Lloyds Banking Group has announced it will be providing a further £2bn of funding for sustainable investments, increasing its total UK green finance commitments to £3bn.

The bank’s new Clean Growth Finance scheme incentivises businesses to cut their carbon emissions, switch to renewable electricity and implement energy efficiency measures by offering a discounted lending rate. With the money saved through this rate, businesses can then invest in reducing their environmental impact.
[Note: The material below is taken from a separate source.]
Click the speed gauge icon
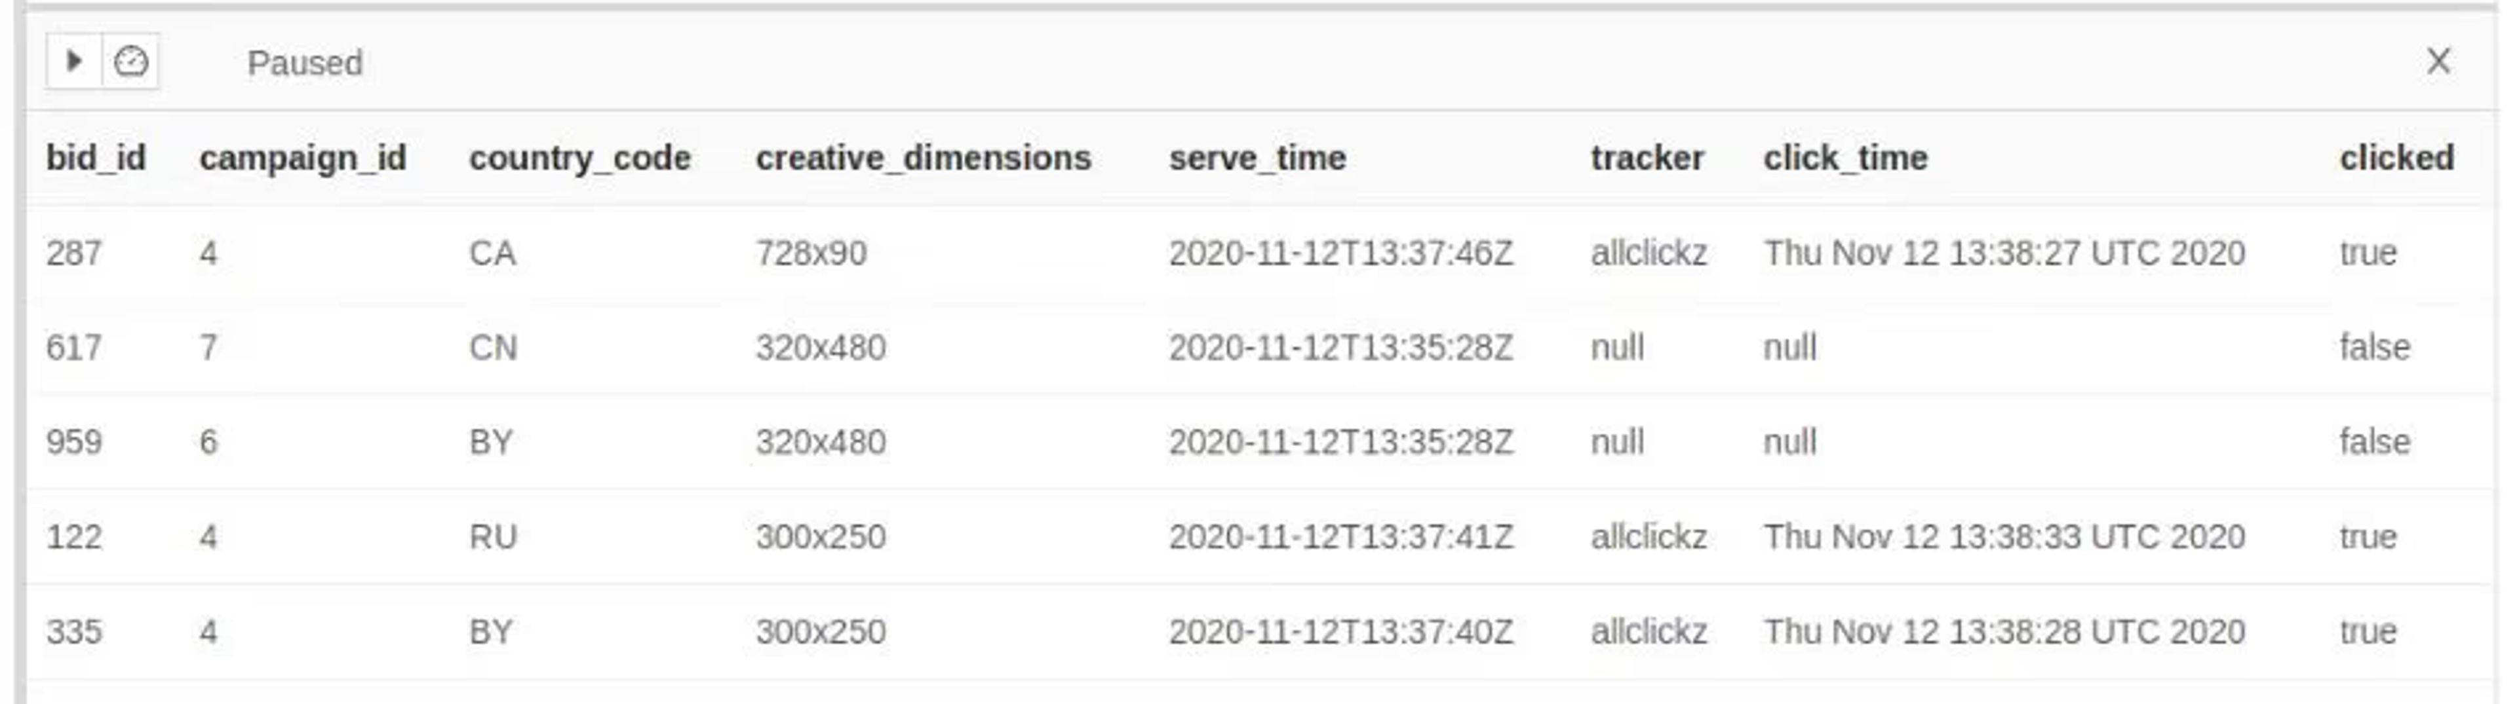This screenshot has height=704, width=2517. (x=131, y=62)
“Businesses will continue to be a source of innovation and seize the opportunities presented by the global low carbon economy,” Lloyds Group’s director of commercial banking David Oldfield said. “Our funding will support small improvements in production, heating, transport, or environmental impact, right through to large scale renewable energy infrastructure.“

To support the new investment scheme, Lloyds has partnered with the University of Cambridge Institute for Sustainability Leadership to provide specialist training to more than 300 Relationship Managers to help them support clients’ sustainability targets.
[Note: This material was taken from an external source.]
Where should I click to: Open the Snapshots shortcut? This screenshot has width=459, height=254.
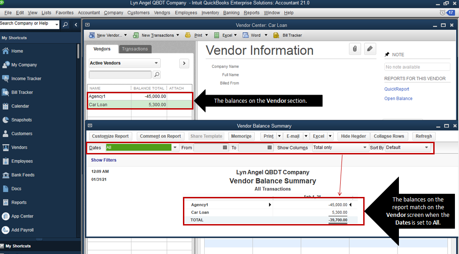[21, 120]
The announcement follows the Group’s previous pledges to invest up to £1bn in commercial real estate energy efficiency upgrades and renewables projects by 2020. Oldfield said the new scheme builds on Lloyds’ commitments to help clients with discounted finance for investments in sustainable business, enabling the bank to support the UK’s Clean Growth Strategy.  

Investment trend

Lloyds is the latest in a string of High Street banks to increase its investments in green business projects in recent months.

For example, Barclays last week launched new green trade loans to help companies secure working capital for activities such as renewable energy, energy efficiency and waste management projects. Last month, it additionally announced its Green Home Mortgage scheme, offering homebuyers preferential interest rates and savings of more than £1,300 on energy-efficient new build houses.
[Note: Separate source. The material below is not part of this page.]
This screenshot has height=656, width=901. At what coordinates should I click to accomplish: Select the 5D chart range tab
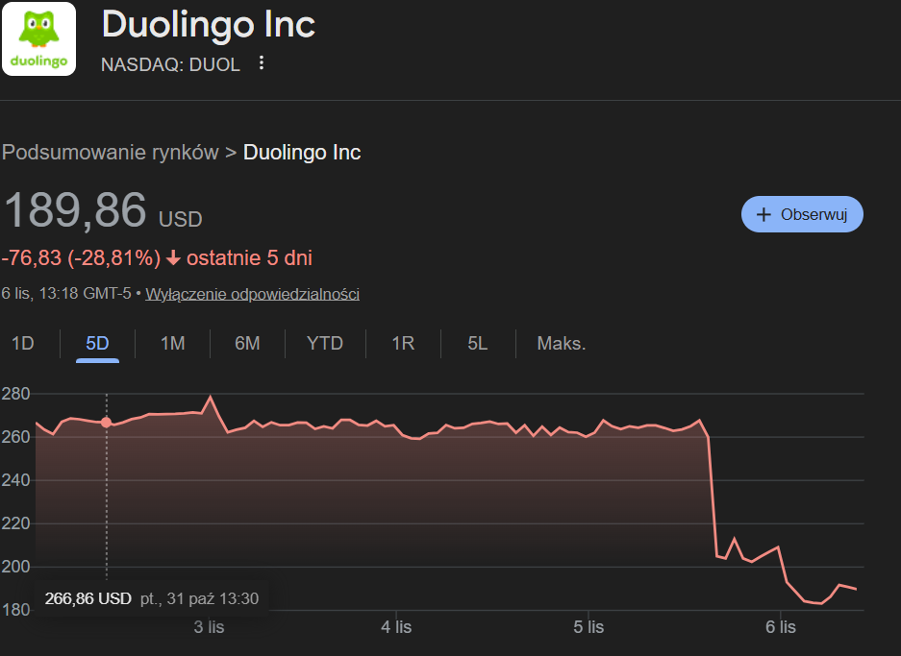click(x=97, y=343)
Meanwhile, banking giant NatWest pledged in March to deliver £10bn of lending to UK renewable energy and energy efficiency projects by 2020, having provided £3.5bn for renewables and energy efficiency projects over the past three years.

Sector shortcomings

On a wider industry level, there are concerns the banking industry is failing to disclose and take action on climate-related risks. The UK’s high street banks are still profiting from some of the world’s dirtiest fossil fuel projects despite committing to deliver the Paris Agreement goals of limiting global warming to below 2C.

The shortcomings of global banks on climate action could undermine efforts to achieve a 2C world, according to a recent damning report backed by more than 100 investors worth almost $2trn in assets.